Beyond 'the Dream': The Lesser Known Moments of the March on Washington

There was more to that day than Martin Luther King Jr.'s "I Have a Dream" speech.

This article is the ninth in a series featuring clips from the American Archive of Public Broadcasting, which is working to digitize television and radio pieces so that they may be preserved for years to come. For more about the project, see our introduction to the series, where you'll also find a handy list of all the series' pieces so far.


To think of the March on Washington on August 28, 1963, is to call to mind four famous words: "I have a dream." You don't just read those words; you hear them. You know the cadence and the timbre of Martin Luther King Jr.'s voice; you know the words.

But the March on Washington was a full day's worth of events.

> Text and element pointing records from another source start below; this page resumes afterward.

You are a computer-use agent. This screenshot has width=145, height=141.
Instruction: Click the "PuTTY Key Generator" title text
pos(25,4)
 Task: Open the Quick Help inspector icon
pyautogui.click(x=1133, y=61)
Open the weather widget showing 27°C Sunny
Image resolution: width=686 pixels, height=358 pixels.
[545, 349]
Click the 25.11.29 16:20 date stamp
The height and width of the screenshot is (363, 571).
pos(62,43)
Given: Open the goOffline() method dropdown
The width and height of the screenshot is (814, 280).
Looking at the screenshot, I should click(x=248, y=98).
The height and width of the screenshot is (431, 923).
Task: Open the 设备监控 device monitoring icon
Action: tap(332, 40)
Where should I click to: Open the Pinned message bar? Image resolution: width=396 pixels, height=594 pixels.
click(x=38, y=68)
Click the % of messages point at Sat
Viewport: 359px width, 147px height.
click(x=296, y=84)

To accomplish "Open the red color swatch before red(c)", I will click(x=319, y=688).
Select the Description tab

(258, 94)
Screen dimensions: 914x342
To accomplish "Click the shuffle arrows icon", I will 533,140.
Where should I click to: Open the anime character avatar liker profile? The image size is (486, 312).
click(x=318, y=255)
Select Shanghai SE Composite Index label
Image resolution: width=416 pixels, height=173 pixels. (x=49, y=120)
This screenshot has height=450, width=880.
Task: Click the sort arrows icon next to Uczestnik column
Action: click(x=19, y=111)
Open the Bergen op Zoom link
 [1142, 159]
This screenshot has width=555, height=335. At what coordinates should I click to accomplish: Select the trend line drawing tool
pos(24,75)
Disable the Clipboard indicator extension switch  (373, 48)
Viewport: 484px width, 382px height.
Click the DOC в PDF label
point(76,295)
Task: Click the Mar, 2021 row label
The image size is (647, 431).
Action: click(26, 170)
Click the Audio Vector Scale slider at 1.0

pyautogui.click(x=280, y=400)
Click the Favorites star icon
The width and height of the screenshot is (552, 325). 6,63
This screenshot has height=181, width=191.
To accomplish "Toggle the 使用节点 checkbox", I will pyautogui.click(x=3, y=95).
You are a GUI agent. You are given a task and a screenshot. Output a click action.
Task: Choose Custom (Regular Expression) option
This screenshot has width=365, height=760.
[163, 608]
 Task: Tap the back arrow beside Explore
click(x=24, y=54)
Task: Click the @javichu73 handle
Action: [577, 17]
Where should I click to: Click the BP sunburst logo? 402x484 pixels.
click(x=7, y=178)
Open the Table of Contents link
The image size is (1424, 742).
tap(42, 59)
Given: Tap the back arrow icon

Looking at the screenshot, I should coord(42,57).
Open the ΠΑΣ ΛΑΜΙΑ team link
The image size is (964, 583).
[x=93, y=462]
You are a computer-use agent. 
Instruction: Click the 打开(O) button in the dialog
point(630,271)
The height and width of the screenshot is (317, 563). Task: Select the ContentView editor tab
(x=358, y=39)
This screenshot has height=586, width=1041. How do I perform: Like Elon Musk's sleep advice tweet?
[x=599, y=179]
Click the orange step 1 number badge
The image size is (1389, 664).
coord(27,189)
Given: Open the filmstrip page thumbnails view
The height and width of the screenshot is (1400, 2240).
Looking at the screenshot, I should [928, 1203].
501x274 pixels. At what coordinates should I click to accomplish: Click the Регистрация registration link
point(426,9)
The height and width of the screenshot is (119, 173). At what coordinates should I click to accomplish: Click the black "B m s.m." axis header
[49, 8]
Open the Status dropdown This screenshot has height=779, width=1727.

There were speakers and music, tributes and prayers. There was John Lewis of the Student Non-Violent Coordinating Committee, and the national anthem sung by Marian Anderson. For 15 hours—15 hours!—the event went on, and for 15 hours straight, a collective of radio stations known as the Educational Radio Network broadcast it live up and down the eastern seaboard.

And here is the best thing about that: As the broadcast played, a quarter-inch tape at WGBH in Boston rolled, recording for posterity the audio of that day. According to WGBH, "These tapes ... are the only complete audio coverage of the broadcast in existence."

Now, thanks to grant support from the National Endowment for the Arts and the National Parks Service, those tapes have been digitized, and are available at WGBH's OpenVault. Here, for a taste of what's available, is Bayard Rustin, executive director of the March on Washington, introducing Rosa Parks to the stage, as part of the event's tribute to women (a tribute that unfortunately served in lieu of featuring any women as official speakers that day).

"The March recording," WGBH archives manager Keith Luf wrote to me, "is important because it represents a highly coordinated effort across several ERN stations to carry the days events, live in real time. This effort took several weeks of planning, and considering the limited technology of the time, is a testament to the producers and engineers who brought it off so well."

And for us today, the recording is something even more: an illustration, Luf says, "that history does not occur in isolated sound bites." The story of the March on Washington began long before that August; it ran through the hours of speeches and performances on the D.C. stage; it continued in the lives of those it moved and inspired; and it stretches to today, for those who in 2014 might hear its message anew, in a digitized radio recording of a day in 1963.